OPINION

A costly compromise

President Barack Obama and Congressional leaders, Republicans and Democrats, might have struck a last-minute budget deal that will raise the nation's statutorily fixed borrowing limit and thus avert a calamitous default by the federal government. But the bitter political acrimony in the run-up to the agreement, the intense politicisation by far-Right sections of the Republican party of what ought to have been a routine but necessary enhancement of the government's borrowing powers, and the apparent willingness of sections of the political elite to risk the nation's reputation rather than give up on dogmatic, pro-rich positions speak to the crisis at the heart of the U.S. political economy. When the final details of the deal are released, the Obama administration and the Democratic Party would be seen to have compromised heavily on what they had argued were non-negotiable positions. The Republicans had argued for, and finally succeeded in imposing, large spending cuts in the federal budget in return for raising the debt ceiling. On the other hand, the Democrats' proposals to have new taxes so that the rich would share a burden of social costs, especially of Medicare, seem to have been given the go-by. The deal envisages a reduction of about $2.5 trillion from the federal budget over the next 10 years: the first $900 billion to $1 trillion will come from domestic discretionary programmes that are for the benefit of the poor and the middle class. Almost certainly, the agreement will hinder economic recovery.

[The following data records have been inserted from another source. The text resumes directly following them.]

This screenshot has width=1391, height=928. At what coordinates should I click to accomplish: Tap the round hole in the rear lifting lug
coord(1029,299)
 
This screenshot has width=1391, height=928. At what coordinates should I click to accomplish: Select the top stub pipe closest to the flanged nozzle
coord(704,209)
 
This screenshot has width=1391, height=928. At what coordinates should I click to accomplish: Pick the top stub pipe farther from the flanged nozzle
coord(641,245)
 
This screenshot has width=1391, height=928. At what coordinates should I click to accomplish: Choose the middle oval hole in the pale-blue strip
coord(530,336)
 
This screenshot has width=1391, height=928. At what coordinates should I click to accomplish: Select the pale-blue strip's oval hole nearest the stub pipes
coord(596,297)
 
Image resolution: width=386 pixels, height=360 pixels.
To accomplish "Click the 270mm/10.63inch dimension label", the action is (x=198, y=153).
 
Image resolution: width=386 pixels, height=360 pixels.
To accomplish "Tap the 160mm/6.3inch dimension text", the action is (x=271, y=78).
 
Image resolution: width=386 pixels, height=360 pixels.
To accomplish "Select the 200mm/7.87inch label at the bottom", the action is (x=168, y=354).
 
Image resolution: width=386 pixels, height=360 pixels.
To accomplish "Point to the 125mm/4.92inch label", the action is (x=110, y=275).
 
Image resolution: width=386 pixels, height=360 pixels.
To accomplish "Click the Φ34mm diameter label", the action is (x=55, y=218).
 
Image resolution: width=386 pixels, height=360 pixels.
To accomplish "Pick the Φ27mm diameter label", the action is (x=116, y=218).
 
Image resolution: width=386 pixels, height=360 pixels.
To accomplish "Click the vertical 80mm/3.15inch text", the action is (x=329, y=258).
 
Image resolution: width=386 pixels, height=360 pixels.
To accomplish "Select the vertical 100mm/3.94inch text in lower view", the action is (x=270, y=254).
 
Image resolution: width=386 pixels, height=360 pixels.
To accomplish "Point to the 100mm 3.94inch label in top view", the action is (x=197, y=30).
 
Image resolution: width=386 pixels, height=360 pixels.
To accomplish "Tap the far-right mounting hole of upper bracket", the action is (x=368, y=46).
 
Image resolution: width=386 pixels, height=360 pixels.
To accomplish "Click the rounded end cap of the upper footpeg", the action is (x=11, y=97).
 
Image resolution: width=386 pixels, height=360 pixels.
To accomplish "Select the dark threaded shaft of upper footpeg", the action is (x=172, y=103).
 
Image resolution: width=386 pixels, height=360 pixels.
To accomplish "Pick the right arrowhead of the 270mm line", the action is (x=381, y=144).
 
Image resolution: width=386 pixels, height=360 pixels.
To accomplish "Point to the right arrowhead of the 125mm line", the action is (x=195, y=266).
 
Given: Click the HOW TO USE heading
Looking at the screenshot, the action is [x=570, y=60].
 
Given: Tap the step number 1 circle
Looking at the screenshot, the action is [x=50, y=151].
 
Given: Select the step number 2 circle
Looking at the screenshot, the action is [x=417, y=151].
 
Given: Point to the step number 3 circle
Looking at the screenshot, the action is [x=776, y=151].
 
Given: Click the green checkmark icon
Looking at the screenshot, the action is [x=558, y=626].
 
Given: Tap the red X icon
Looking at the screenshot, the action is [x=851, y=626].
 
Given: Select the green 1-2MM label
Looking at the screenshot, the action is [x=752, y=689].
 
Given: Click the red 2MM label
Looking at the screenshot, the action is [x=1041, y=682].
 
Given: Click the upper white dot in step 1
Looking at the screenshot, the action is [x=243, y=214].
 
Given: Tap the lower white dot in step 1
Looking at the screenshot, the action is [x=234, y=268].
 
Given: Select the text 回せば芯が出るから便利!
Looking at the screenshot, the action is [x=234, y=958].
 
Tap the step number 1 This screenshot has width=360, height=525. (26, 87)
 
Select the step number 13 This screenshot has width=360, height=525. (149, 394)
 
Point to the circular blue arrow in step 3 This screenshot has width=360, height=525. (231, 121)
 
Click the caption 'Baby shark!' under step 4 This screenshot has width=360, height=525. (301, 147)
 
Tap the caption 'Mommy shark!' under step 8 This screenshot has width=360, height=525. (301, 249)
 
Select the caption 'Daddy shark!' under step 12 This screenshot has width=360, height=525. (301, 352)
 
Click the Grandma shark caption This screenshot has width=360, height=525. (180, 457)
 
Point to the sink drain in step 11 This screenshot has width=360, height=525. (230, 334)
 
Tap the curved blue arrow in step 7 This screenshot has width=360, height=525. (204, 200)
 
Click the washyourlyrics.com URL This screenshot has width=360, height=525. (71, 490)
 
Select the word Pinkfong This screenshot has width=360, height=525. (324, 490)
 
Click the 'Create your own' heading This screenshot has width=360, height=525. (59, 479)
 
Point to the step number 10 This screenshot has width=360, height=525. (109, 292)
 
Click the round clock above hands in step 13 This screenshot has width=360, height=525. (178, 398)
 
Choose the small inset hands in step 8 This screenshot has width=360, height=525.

For now, the U.S. will manage to escape the consequences of the debt limit showdown, with its credit ratings intact. Various arms of the government will be able to borrow more and honour their commitments. However, it is clear the country's reputation has suffered grievously. The bitterness, division, and dysfunction that resonated around the world in recent weeks as the world's largest economy veered towards default did more than enhance an already existing perception that it was losing its aura. Questions will be asked as to whether it will remain the world's economic haven and the country that is capable of leading the world out of financial crises and recessions. It is now quite uncertain whether the U.S. will be able to cobble together, with other rich countries, stimulus packages to spur the world economy as President Obama did in London two years ago. The desperately crafted budget deal signals a new phase of austerity for the U.S., which might turn more inward-looking. The dollar, for long the world's reserve currency, is already under pressure as investors have turned to gold and strong currencies such as the Swiss franc.